- **WORK REQUIRED**
In the account of juvenile detention below, list every offense the counselor names in the line that begins "Because some of you are here for".

- **TEXT PROVIDED**
------------------------------------------------

I was a good little girl when I was younger. But my grandmother put me down a lot. It hurt, and I got tired of it. I was so depressed. So I started doing things that I knew would hurt me, like getting into fights and hanging out with the wrong crowd. I got arrested and locked up several times for petty larceny, trespassing, and assault (because of a fight). Finally, when I was 15, I ended up in a juvenile detention center called Horizons for violating probation.

I’d been in Horizons for a couple of weeks when, one morning, the Juvenile Counselors (JCs) decided to have a group meeting with the girls in my hall. One JC pointed out that we were all there for a reason and asked us a question.

“What are you going to do when you get out of here?” she said. “I mean, you practically messed up your life so far. All of you sitting right here in a sky-blue uniform are criminals.”

I looked at her, shocked.

“Because some of you are here for murder, attempted murder, assault, robbery. I mean, look at it. If I was a judge I wouldn’t let any of you go back into the community,” said the JC.

Judging a Book by Its Cover

I got so mad. She didn’t know what we had been through to make us do things like that. I felt like she shouldn’t speak if she didn’t know what had happened to any of us. The blood started to boil in my head. Suddenly, I exploded.

“You don’t know me! You don’t know who I am, what I been through, what happened to me!” A teardrop slid down my face. I continued.

“You don’t know how it happened, why it happened, you don’t even know if I did it or not.” Then I started to calm down a little. “But you think because we’re here, you know our whole life story. You know nothing.

“All you know about us is we did something wrong. We’re in the system. Nothing can change that part of us. So now you’re saying there’s no changing us? That we’re bad, dangerous to our community? So we should be kept in a room with the windows covered or painted? So we should suffer? I understand. Yes, you’re saying we should suffer, because we won’t ever change. You judge a book by its cover.”

“No, we read the pages,” one of them responded sarcastically.

I felt like they shouldn’t go through our files and then start judging us. It was so wrong. At least they should show a little respect and ask us why we were there, or what made us do it.

Don’t Tell Me Who I Am

In that moment, I was thinking about all the things I had been through, like the verbal abuse I got from family, how much pain I was in, and what I had done to release it, like cutting myself and fighting.

I wondered, why do people have to see only negative? At the same time, I wished I had another way to release my stress.

“Alright, I know I made mistakes. I remember what I did. And I also suffered the consequences. So now you telling me who I am by reading a piece of paper? You don’t know me. You don’t know what I’ve been through. So don’t tell me who I am.”

I walked away and sat alone in a corner in my dorm. I couldn’t blame a JC for my actions, but she was wrong to assume I was a bad person incapable of change. That’s how the system thinks of teens. That’s all they see. They don’t care what happened.

But I couldn’t change that. I had no power in that place. However, I knew there was someone I could speak to who did have power: my judge. I wanted him to understand how I felt about the system.

------------------------------------------------

- **COLLECTED MATERIAL**
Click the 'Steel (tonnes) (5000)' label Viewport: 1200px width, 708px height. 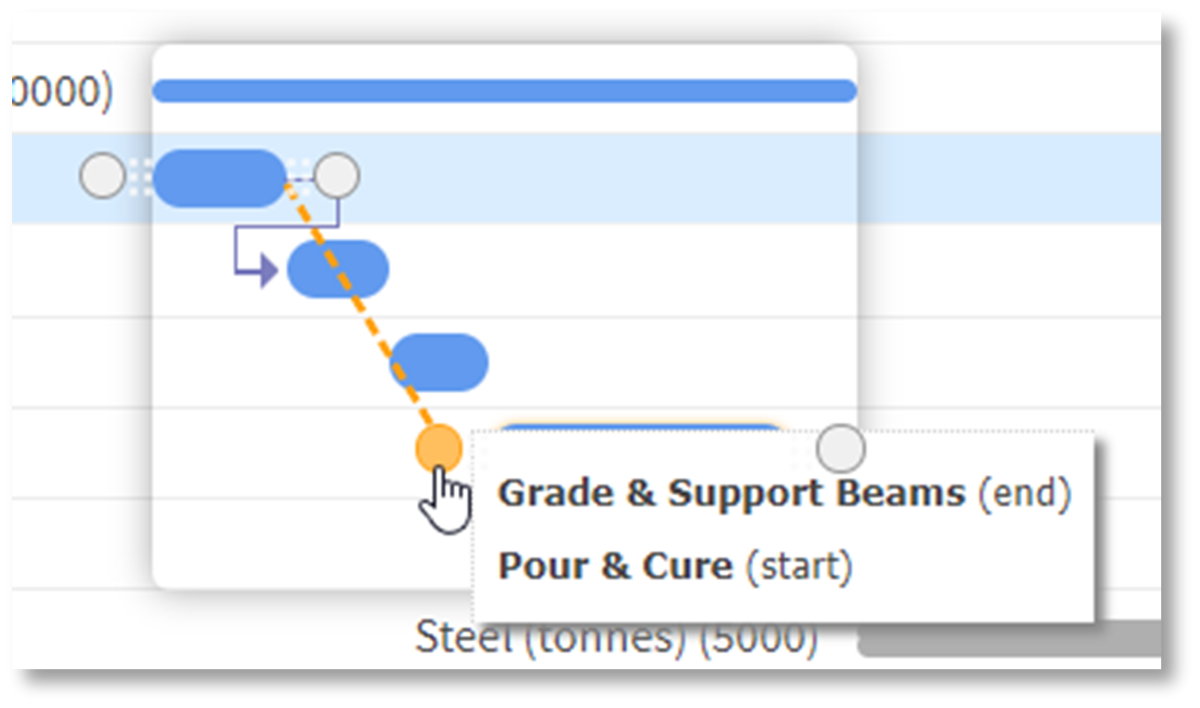[616, 637]
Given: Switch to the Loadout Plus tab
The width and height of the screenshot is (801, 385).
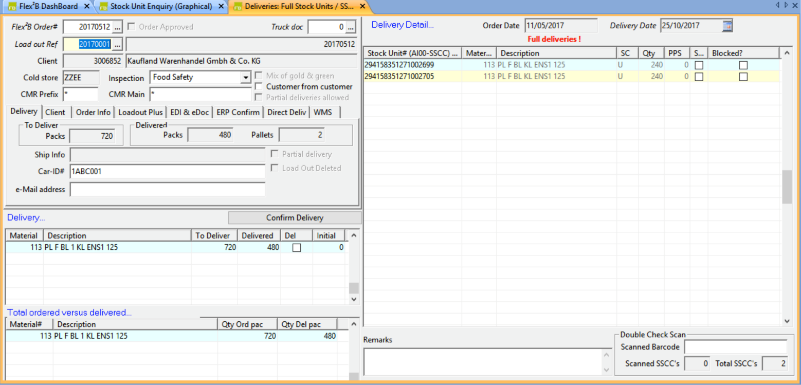Looking at the screenshot, I should tap(140, 112).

------------------------------------------------

- **PROBLEM SOLUTION**
Murder, attempted murder, assault, robbery